Here is a common sight around the yard: my Java rooster, whom I named "Valentino" in an ironic moment of inspiration this past Valentine's Day (which was no more or less awful than all other Valentine's Days), displaying his resplendent feathers and guarding one hen.
Why ONE hen? After all, I have three! Well, I'll tell you why. Hen #2 is very, very busy sitting on an empty nest box inside the coop. Will she hatch a chick if her nesting box is empty? No. Does she care? No.
And no, this is not the one that was sitting on an empty nesting box for 23 days a while back. (She, recovered from her hormonal haze, cavorts here in the background.) This is a second one doing the same pointless thing.
And where is hen #3?
I only found out yesterday when I went looking for a rake...
Hen #3, the most reliable egg-layer and also the best bug-finder, had one nesting box (of three) which was her favorite. But that's the one Hen #1 decided to brood on, rendering it unavailable.
So Hen #3 has instead been, on the sly, secretly accumulating her own personal stash of eggs - far from the henhouse, outdoors, in a secret niche of the retaining wall under the carport. She's trying to hatch a pile of eggs much larger than her butt can cover.
Some of them are rolling out of the nest.

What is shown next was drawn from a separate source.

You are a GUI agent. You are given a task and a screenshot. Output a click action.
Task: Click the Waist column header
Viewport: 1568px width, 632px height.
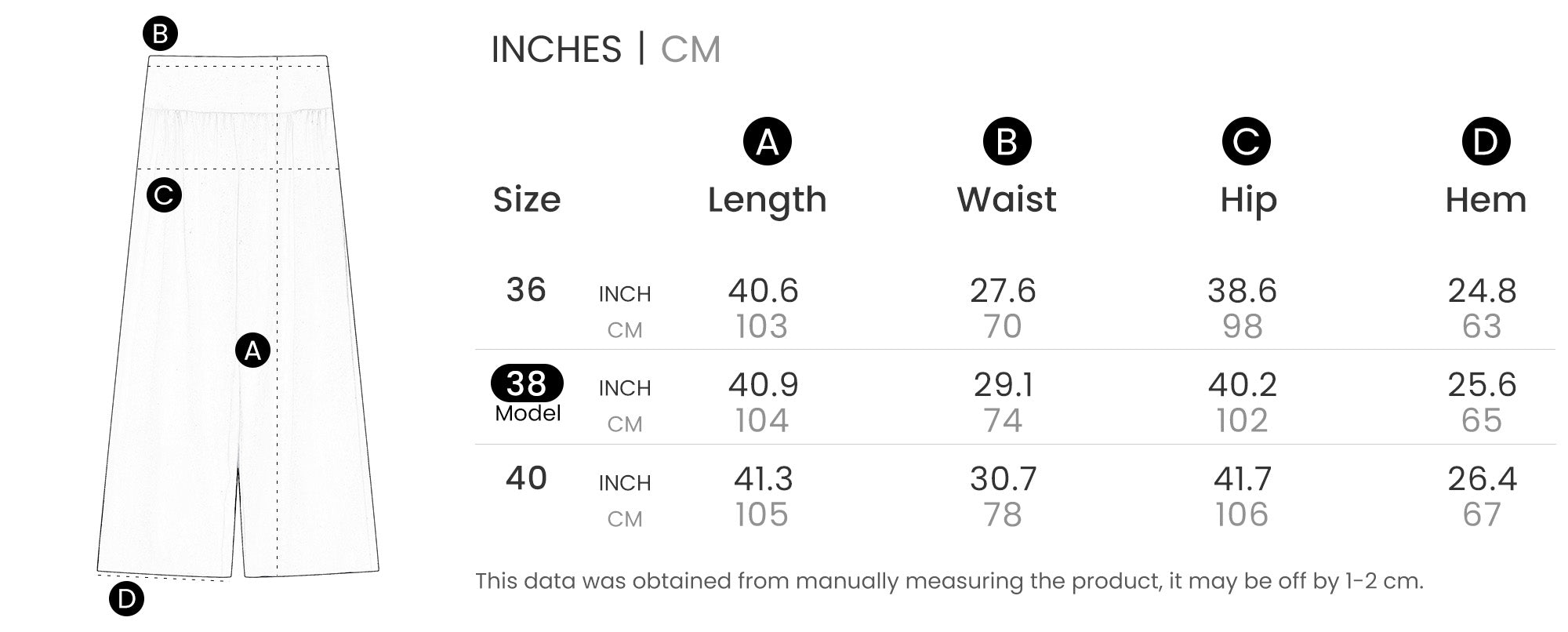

She sat there all last night, in high winds and rain. However, because her brooding is sporadic, I doubt these eggs will ever hatch.
These hens seem to have only bits and pieces of the instincts that would allow them to perpetuate their species. "What do chickens do in the wild, then?" asks Zed. I don't believe there is any such thing as a wild chicken.
But to get back to Valentino: I bought the chickens to be entertainment for Jethro the donkey, and anticipated that he, Jethro, would imagine himself protector of the little flock.
But it turned out quite the other way around: Valentino considers Jethro to be a MEMBER of the flock, which means the donkey is in need of Valentino's protection. When people come to feed or play with Jethro, Valentino rushes up and attacks them, all his neck feathers up in an Elizabethan ruffle. It's very inconvenient.
He isn't so bad with me, maybe because I, too, am a member of his flock, or maybe because every time he tries to play Big Man on Campus with me I scoop him up and take him indoors and rock him in my rocking chair, reminding him that I knew him when he was an egg.
If nobody is watching, he will coo and make contemplative murmuring sounds as I stroke his head. But if a person (or, worse, one of his hens) is watching, he will squawk indignantly.
Before and after: Valentino on Yom Kippur in September 2007, and yesterday.